When all of this is literally underscored by the score graphic, not to mention the game clock, not to mention the ticker forever passing by like time itself, it can be hard to concentrate on the reason we've all tuned into this basketball game in the first place: Namely, the cheerleaders, the bands, the mascots and -- lest we forget what this game is all about -- the coaches.
It's impolite not to notice the coaches, when many of those coaches are trying so hard to get noticed, in their school-color blazers of blood red or canary yellow. Between a coach who shops at Brooks Brothers and a coach who shops at Ringling Brothers, I always pull for the latter. It's just good manners.
Likewise, the student who has painted his face, removed his shirt, shaved his head or worn a rainbow clown wig -- and especially the student who has done all these things simultaneously, while playing "Seven Nation Army" on a tuba to which he has taped Justin Bieber's mug shot as a distraction to opposing foul shooters -- deserves the small courtesy of your fleeting attention.
But the NCAA tournament is more than bands and clothes and coaches, of course, no matter how much we adore Bob Huggins' tracksuit, which annually advances to my Vinyl Four of all-time favorite tracksuits.
No, I also admire the mascots: Imagine stepping into a stifling yellow-jacket costume and answering to "Buzz" and pacing the sideline in a blaze of color while whipping the crowd into a delirium and you have some sense of what it's like to be Marquette coach Buzz Williams. (And also Buzz the Yellow Jacket from Georgia Tech, but it didn't make the tournament.)
Of course, the tournament is more than these things. It's more than the familiar spring rites of worrying over your brackets, which is to say your tournament bracket and your tax bracket. Owing to a postal error, I had H&R Block do my tournament brackets last year, and bracketologist Joe Lunardi do my taxes, with surprisingly satisfactory results.

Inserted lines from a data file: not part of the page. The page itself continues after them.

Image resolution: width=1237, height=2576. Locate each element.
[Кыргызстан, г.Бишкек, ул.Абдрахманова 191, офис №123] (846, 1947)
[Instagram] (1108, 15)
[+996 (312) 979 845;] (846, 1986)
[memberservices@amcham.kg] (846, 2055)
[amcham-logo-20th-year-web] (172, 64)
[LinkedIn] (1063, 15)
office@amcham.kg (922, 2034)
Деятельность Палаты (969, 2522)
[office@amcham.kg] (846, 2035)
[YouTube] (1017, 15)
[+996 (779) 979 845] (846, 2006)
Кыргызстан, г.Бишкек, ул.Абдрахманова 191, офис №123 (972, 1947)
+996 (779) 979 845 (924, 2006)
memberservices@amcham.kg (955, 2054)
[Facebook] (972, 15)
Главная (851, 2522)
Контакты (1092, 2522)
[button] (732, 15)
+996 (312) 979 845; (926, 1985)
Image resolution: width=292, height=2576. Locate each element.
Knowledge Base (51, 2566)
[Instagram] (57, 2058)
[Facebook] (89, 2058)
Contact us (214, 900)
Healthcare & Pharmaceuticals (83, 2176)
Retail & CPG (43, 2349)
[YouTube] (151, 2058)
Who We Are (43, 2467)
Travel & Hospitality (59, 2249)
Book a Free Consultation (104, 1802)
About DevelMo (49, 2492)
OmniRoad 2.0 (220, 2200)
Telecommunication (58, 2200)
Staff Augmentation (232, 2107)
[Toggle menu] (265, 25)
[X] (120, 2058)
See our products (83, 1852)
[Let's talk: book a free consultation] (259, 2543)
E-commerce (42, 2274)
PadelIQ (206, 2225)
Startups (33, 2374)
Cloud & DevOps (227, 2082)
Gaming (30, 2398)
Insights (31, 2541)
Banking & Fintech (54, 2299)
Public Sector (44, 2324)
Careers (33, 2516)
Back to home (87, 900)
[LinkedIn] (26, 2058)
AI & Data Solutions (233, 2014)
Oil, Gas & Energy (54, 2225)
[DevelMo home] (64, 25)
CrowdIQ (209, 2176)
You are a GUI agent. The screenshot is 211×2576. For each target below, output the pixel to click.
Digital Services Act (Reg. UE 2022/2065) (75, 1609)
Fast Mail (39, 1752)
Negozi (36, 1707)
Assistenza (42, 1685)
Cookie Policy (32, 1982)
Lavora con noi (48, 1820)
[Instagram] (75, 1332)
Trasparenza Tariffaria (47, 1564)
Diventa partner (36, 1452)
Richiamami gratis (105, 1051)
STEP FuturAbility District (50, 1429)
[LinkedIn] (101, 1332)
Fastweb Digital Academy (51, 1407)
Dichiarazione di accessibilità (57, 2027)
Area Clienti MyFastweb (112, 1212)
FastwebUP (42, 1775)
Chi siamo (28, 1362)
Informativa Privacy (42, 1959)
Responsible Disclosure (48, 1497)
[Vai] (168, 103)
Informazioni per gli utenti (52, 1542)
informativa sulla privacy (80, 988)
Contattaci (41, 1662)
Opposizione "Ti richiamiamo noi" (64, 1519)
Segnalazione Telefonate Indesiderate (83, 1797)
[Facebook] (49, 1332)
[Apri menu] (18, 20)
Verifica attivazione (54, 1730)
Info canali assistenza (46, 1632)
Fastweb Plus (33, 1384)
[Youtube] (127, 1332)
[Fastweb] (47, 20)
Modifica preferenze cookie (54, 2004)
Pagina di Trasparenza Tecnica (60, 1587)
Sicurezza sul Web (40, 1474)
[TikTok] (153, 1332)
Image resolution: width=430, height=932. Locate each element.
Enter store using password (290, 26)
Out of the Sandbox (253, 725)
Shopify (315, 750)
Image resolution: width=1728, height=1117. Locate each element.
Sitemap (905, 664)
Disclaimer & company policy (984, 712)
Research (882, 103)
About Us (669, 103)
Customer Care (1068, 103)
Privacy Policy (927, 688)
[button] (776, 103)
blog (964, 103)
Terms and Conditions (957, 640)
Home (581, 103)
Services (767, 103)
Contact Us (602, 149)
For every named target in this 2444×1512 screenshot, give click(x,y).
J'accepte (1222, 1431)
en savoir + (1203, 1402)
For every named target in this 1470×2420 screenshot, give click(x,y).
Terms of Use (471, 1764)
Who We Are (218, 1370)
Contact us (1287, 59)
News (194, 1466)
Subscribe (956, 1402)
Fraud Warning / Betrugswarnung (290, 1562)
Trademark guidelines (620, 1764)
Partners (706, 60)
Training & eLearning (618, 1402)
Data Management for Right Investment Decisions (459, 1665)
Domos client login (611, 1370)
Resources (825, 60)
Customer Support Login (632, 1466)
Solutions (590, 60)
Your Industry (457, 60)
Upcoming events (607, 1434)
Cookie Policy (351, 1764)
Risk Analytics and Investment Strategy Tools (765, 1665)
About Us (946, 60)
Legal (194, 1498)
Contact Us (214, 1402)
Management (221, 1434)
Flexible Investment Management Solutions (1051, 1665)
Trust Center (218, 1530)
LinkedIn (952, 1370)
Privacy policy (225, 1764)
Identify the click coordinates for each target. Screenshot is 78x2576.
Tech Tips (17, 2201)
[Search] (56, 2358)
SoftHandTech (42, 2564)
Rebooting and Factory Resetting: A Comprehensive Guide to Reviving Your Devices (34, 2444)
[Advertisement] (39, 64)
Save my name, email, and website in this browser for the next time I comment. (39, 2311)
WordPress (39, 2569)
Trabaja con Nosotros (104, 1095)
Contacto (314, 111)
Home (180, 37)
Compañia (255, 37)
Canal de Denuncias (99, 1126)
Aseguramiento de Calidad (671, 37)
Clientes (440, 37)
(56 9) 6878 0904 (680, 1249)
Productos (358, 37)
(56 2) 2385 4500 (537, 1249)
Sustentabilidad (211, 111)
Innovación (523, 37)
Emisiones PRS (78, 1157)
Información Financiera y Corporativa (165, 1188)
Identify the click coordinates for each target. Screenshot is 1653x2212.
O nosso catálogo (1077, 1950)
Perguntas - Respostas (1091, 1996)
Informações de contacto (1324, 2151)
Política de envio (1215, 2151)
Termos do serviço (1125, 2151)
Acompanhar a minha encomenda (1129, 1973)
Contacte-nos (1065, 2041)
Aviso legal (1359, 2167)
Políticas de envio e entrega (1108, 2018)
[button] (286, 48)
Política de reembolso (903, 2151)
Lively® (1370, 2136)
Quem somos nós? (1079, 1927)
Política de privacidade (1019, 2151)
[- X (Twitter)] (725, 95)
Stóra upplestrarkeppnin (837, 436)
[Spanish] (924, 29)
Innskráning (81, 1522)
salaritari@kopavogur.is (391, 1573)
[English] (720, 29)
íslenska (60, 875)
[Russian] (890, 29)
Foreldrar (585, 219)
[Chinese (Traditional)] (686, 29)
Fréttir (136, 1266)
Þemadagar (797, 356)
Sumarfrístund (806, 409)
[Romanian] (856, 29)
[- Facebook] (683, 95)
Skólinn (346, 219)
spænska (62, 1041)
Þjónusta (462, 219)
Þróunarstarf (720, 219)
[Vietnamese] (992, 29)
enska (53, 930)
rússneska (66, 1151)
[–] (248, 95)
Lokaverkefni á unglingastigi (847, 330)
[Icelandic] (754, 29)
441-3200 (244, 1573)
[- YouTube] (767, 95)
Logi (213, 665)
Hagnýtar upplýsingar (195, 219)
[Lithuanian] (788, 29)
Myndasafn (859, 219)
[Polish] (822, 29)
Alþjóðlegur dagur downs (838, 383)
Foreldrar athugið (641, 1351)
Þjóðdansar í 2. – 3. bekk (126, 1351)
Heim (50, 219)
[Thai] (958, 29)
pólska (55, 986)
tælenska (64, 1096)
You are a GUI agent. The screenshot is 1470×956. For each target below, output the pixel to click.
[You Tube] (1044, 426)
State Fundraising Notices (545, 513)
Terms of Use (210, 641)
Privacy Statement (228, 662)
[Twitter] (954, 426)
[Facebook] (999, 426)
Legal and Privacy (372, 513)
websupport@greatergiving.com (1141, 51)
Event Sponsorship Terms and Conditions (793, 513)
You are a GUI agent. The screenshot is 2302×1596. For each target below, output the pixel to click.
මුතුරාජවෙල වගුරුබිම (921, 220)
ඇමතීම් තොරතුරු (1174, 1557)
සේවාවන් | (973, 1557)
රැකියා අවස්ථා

When it comes to brackets, nobody knows anything, and the only keys that matter in March are the pronunciation keys, those annual reminders that Weber State is WEE-ber State, not WEB-er State, that Gonzaga prefers Gon-ZAG-uh, not Gon-ZAH-gah, and that Ian Eagle is EYE-in Eagle, not EE-in Eagle, or even -- in moments of exceptional confusion -- EE-in EYE-GLE.
Yes, the NCAA members are stuffing cash into their pants like contestants in one of those Lucite money machines, where you get to keep all the windblown bills you can trouser in 60 seconds, and there is a rich irony that all those blank courts in the NCAA tournament are the most lucrative courts of all.
But I'm really not bothered while the games themselves are going on, because those courts are not causing the same vertigo that last week's Big East court in Madison Square Garden did. (A week later, I still have unexplained and uncontrollable cravings for Reese's Peanut Butter Cups.)
Mostly I'm not bothered because the basketball will trump everything. In anticipation of the usual buzzer-beatings and bracket-bustings, I've placed both my bracketologist and cardiologist on speed-dial this week, in the event that my alma mater -- Marquette -- has the ball in the closing seconds of a game that's deadlocked. Or dreadlocked, as will likely be the case with Marquette forward Jae Crowder.
Those featureless courts allow the eyes to focus on the game itself. There is almost never a sense of place in the NCAA tournament, few signposts indicating where the games are being contested. This seems almost deliberate, as if the TV viewer is a bloodhound the NCAA is trying to shake, so that a southern city like Nashville hosts East and Midwest sub-regionals for the right to advance to Boston and St. Louis, respectively.
Yes, those generic courts confuse things even more, but so what? No one cares where they're playing these games, only that they're being played. Don't care if it's Chinatown or on Riverside. I'm in a Murray State of mind.